課題 —
以下の抜粋をもとに、次の問いに答えてください。
1. 北京で上野由岐子は2日間で何球を投げ抜きましたか。
2. 1回裏に同点のタイムリーを打ったのは誰ですか。
3. 4回裏にツーランを放ち、2点を追加したのは誰ですか。

抜粋 —
══════════

先発のピッチャーズサークルに入るのはもちろんこの人、大エース・上野由岐子。北京ではひとりで2日間・413球を投げ抜いた鉄人も38歳になりました。あの頃と同じことはできません。上野で勝つというよりも、いかにして「上野」を温存し、最後の最後に渾身の1球を残す戦いができるかが金メダルへの鍵となってきます。ただ、それでもやっぱりマウンドに上野由岐子がいることは勇気を100倍にしてくれます。特別な存在だなと思います。だからこそ、ここに立ってくれて嬉しい。「はじまりの1球」をこの人に託せたことが誇らしい。東京五輪・パラリンピックがついに始まります。



その上野さんは初回苦しみます。ストライクが入らず、ライズボールも完全に上に外れる状態。内野安打に四球・死球が重なって、最後は押し出しで1点を与えます。それでも今の日本は「上野の●球」で勝つチームではありません。1回裏には4番山本優にタイムリーが飛び出し、すぐさま同点に追いつきます。オーストラリアには捕手がブロックしてしまうという、いわゆるコリジョンルール抵触もありました。まずはお互いに堅さを見せつつ一進一退の立ち上がり。

味方の援護もあって上野さんは3回以降は完全に立ち直り、制球も定まってきます。「まったく手が出ない三振」「振りかけたバットを止めての見送り三振」などオーストラリア打線をじょじょに飲み込んでいきます。剛球以上にチェンジアップが効いています。これが38歳の上野由岐子です。すると打線もオーストラリア先発のパーナビーを攻め立てます。日本リーグで長く対戦してきたよく知る相手を仕留めたのは日本の3番内藤。高めのボールを狙い打って、勝ち越しツーランとします。2点のリードで、勝利へと大きく前進です。

↓弾けるガッツポーズ!笑っちゃうくらい楽しそうなので、動画でも見てみてくださいね!


こうなると俄然チームはノッてきます。4回表は上野三振祭の始まりを告げるように、二者連続三振からの三者凡退で相手の攻撃を封殺。返す刀の4回裏には、このチームの鍵を握る「二刀流」の藤田倭がツーランを放ち、さらに2点を追加します。投手としても打者としてもチームを支える存在に初戦で火が点いたのは大会全体を見据えても最高の展開。無観客のスタジアムには日本ベンチからの「いいよいいよ!」の声が響き、早くも日本は元気いっぱいです!

══════════

提供データ —
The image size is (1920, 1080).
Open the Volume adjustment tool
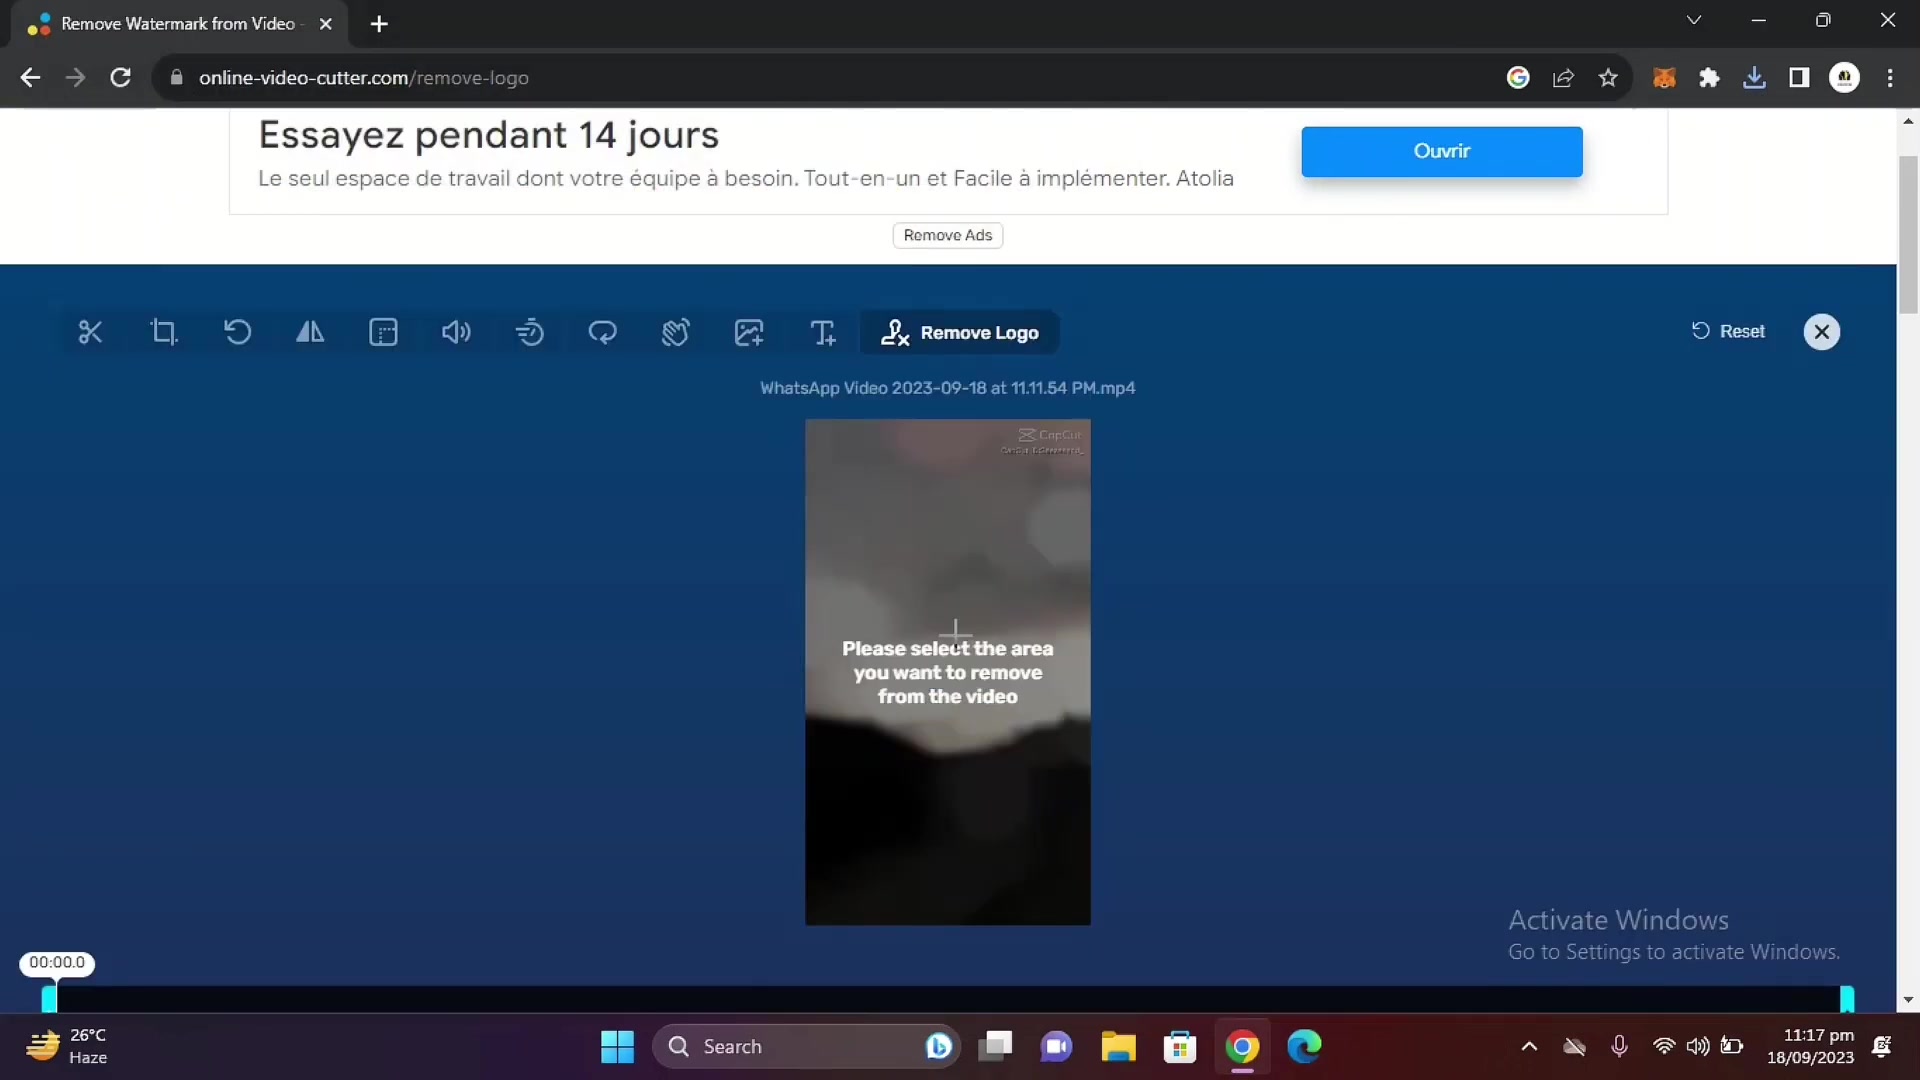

══════════

解答 —
1. 413球です。
2. 4番の山本優です。
3. 藤田倭です。